広報ショートコラム
 
第140回 『庄野真代さん』(2009年1月29日更新)

 先週、弊社が主宰する広報担当の方を対象とした勉強会「フジサンケイ広報フォーラム」月例会で、講師のお1人として歌手の庄野真代さんをお招きした。勉強会のメーンテーマは「フィランソロピー活動」。庄野さんには、NPO法人「国境なき楽団」(http://www.gakudan.or.jp)代表として、国内外で音楽を通じてのボランティア活動の具体的事例や成果、苦労話、これからの展開などをお話いただいた。

 フィランソロピーとは、金銭、物品、時間を慈善的な活動にささげることで、それを実践する庄野さんのような人をフィランソロピストという。
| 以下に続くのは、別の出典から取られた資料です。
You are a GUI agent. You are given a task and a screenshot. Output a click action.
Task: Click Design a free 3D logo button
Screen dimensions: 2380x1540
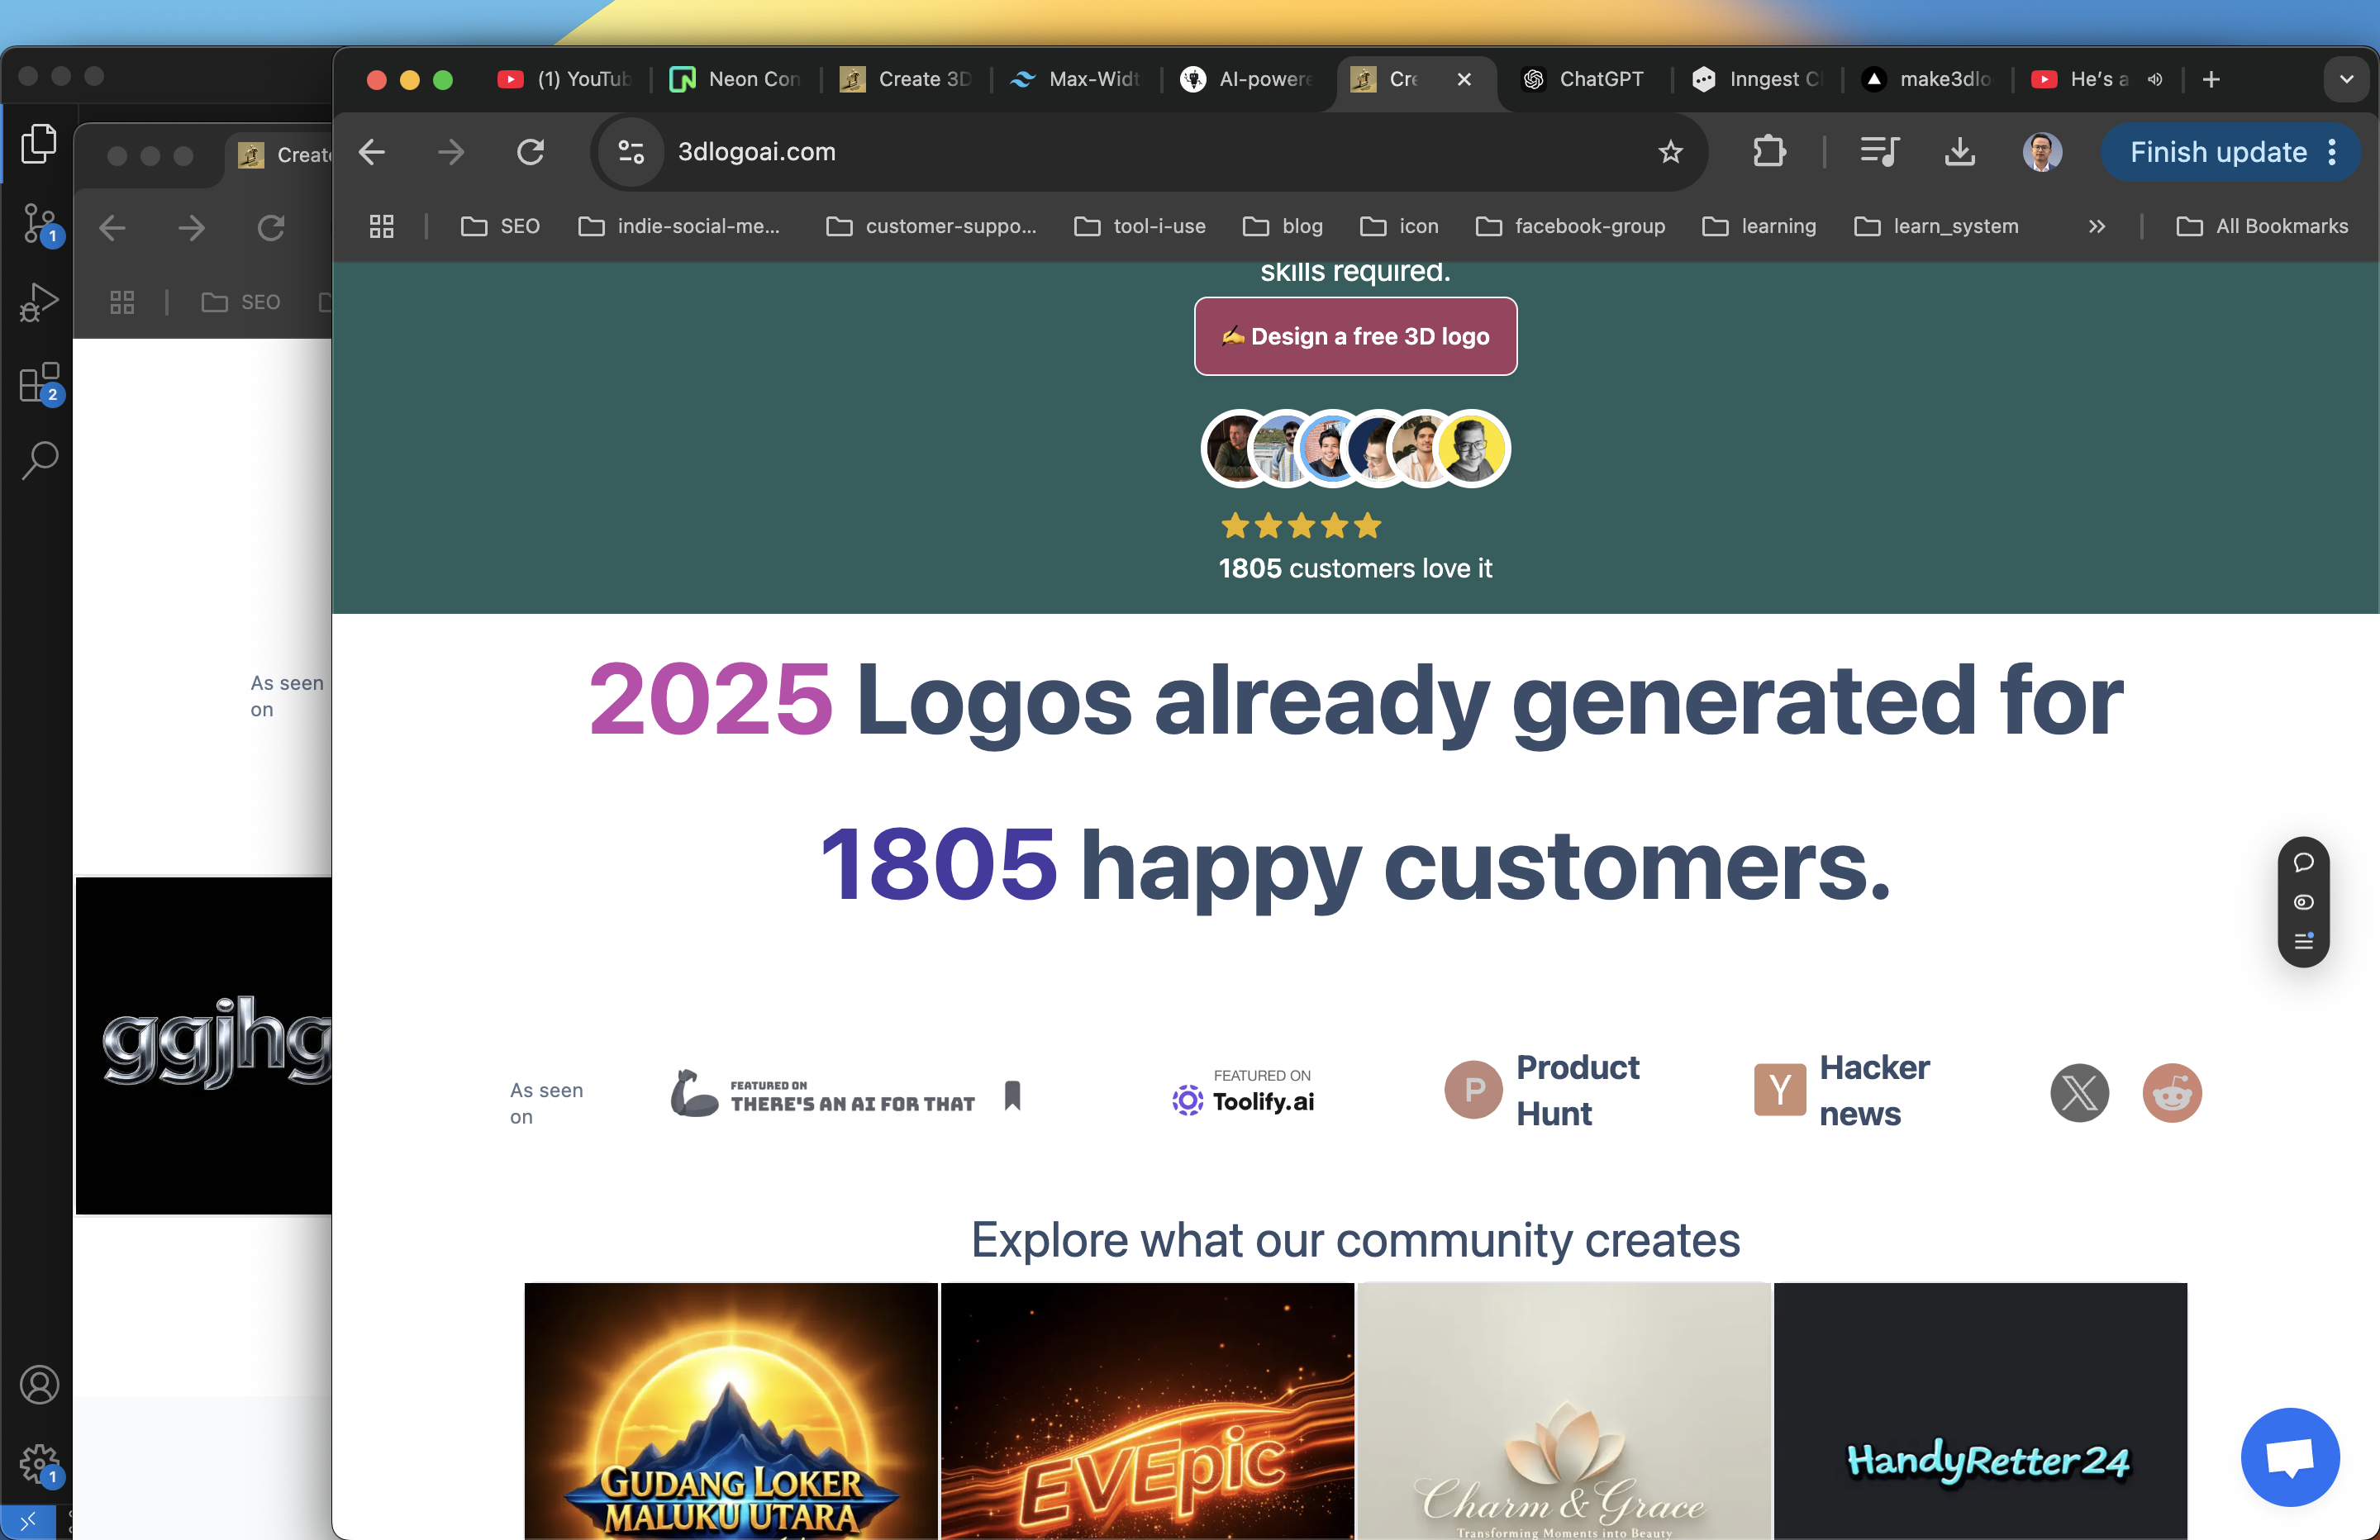[x=1355, y=336]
庄野さんの大ヒット曲「飛んでイスタンブール」が世に登場したのは1980年。テレビから流れる伸びやかな歌声は新鮮だった。現在も現役として活躍中の彼女がなぜフィランソロピーに取り組むことになったのか。そこには、いくつものドラマがあった。

 庄野さんが世界一周の旅に出たのが、コンサートやテレビ出演などで大活躍していた1980年。「自分らしい動きをしてみたかった」と振り返る。タイで環境破壊に直面、アフリカでは水の大切さを知った。28カ国、132都市を回って帰国。その後、女子大生となり、ボランティア論を学ぶ。その頃からお母さまに脳腫瘍が見つかり、最後はホスピスで過ごされたという。

 その時、看護婦さんから「患者さんたちにコンサートを聞かせて上げたいのだけれど」と相談され、音楽の大切さを再認識。在学中、イギリス留学の機会を得て、自らチャリティ・ショップでキャッシャーなどボランティアとして活動した。「ボランティアは自分の能力の一部を奉仕すること」だと気付いたという。帰国して04年、再び大学で学び、在学中に「国境なき楽団」を設立した。

 こうしたさまざまな体験が「特別に何かをはじめたりする必要はない。自分が持っているものを提供すればいいんだ」という気持ちに変わっていたようだ。月例会のあとの懇親会では、某社広報部長が「そうなんですよね。自分が出来ることを教えてあげればいいんですよね。定年退職したら気軽に英会話を教えてあげようかな―ということなんですね」と早速に構想を練り始めていた。

 ここまでの話を聞いていると、庄野さん、とんとん拍子に来たようだが、けして平坦な道のりではなかった。スケートで顔面骨折を5カ所、子宮筋腫の手術も。お母さまとの別れや離婚も経験された。しかし、そんな様子は微塵も感じさせない。常に前向きな姿勢が、まわりにいる人たちに元気を与えてくれる。「地下鉄で帰りま〜す」と、さっそうと日本プレスセンタービルを後にした庄野さんの後姿は実にカッコよかった。